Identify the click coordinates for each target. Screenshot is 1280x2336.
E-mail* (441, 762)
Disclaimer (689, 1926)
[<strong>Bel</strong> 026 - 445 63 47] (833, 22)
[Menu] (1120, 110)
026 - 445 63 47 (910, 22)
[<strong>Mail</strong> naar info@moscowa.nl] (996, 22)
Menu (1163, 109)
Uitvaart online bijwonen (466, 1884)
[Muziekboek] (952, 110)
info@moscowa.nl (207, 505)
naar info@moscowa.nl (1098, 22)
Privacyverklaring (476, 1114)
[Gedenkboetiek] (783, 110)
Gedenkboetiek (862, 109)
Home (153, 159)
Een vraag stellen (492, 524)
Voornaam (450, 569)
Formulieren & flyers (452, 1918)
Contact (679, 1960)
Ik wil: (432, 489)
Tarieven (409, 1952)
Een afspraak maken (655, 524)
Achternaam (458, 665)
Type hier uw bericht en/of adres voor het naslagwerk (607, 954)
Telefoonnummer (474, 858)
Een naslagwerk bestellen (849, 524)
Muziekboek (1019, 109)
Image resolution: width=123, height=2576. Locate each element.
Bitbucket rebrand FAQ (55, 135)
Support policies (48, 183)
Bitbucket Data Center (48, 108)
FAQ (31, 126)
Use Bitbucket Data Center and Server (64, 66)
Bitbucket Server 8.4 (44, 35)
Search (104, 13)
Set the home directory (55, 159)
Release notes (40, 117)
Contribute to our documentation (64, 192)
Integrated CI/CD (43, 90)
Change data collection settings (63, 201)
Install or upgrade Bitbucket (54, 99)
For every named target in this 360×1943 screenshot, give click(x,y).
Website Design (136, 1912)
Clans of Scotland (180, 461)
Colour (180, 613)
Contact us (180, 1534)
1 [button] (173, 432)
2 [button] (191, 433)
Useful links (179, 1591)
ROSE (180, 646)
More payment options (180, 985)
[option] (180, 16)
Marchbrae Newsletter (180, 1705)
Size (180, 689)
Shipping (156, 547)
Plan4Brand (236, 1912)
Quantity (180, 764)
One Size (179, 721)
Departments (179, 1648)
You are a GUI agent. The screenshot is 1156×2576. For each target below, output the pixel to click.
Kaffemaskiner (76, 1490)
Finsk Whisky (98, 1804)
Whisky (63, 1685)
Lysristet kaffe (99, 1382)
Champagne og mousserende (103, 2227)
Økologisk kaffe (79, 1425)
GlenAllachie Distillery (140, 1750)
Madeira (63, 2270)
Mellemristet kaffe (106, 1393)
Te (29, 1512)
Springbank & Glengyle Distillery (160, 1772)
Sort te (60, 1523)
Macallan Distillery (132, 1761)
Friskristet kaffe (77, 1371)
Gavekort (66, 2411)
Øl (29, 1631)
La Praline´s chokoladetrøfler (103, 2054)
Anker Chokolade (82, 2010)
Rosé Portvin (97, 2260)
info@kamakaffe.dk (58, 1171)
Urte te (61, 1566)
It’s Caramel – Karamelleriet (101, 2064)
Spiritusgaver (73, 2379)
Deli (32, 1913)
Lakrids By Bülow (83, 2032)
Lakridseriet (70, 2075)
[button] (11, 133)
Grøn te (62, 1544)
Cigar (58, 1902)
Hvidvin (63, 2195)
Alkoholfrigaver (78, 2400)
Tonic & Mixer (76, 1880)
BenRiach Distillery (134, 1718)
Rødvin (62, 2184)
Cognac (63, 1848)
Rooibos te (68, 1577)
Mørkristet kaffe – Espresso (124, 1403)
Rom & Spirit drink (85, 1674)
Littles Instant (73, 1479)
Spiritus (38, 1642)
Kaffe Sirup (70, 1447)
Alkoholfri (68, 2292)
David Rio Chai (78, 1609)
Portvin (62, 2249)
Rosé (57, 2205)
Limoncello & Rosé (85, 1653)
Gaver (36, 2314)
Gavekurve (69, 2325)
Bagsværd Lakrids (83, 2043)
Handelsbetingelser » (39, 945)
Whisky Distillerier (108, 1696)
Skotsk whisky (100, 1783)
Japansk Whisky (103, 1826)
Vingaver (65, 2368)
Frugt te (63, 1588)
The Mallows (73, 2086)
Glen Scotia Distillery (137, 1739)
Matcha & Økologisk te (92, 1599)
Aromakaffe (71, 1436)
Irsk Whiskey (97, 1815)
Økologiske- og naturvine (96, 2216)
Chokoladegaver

======

Reproduce, word for word and in full, only the lines above that start at the line with "Lysristet kaffe (99, 1382)" and run through the line with "Lakrids By Bülow (83, 2032)", both ends included.

- WORKED SOLUTION
Lysristet kaffe (99, 1382)
Champagne og mousserende (103, 2227)
Økologisk kaffe (79, 1425)
GlenAllachie Distillery (140, 1750)
Madeira (63, 2270)
Mellemristet kaffe (106, 1393)
Te (29, 1512)
Springbank & Glengyle Distillery (160, 1772)
Sort te (60, 1523)
Macallan Distillery (132, 1761)
Friskristet kaffe (77, 1371)
Gavekort (66, 2411)
Øl (29, 1631)
La Praline´s chokoladetrøfler (103, 2054)
Anker Chokolade (82, 2010)
Rosé Portvin (97, 2260)
info@kamakaffe.dk (58, 1171)
Urte te (61, 1566)
It’s Caramel – Karamelleriet (101, 2064)
Spiritusgaver (73, 2379)
Deli (32, 1913)
Lakrids By Bülow (83, 2032)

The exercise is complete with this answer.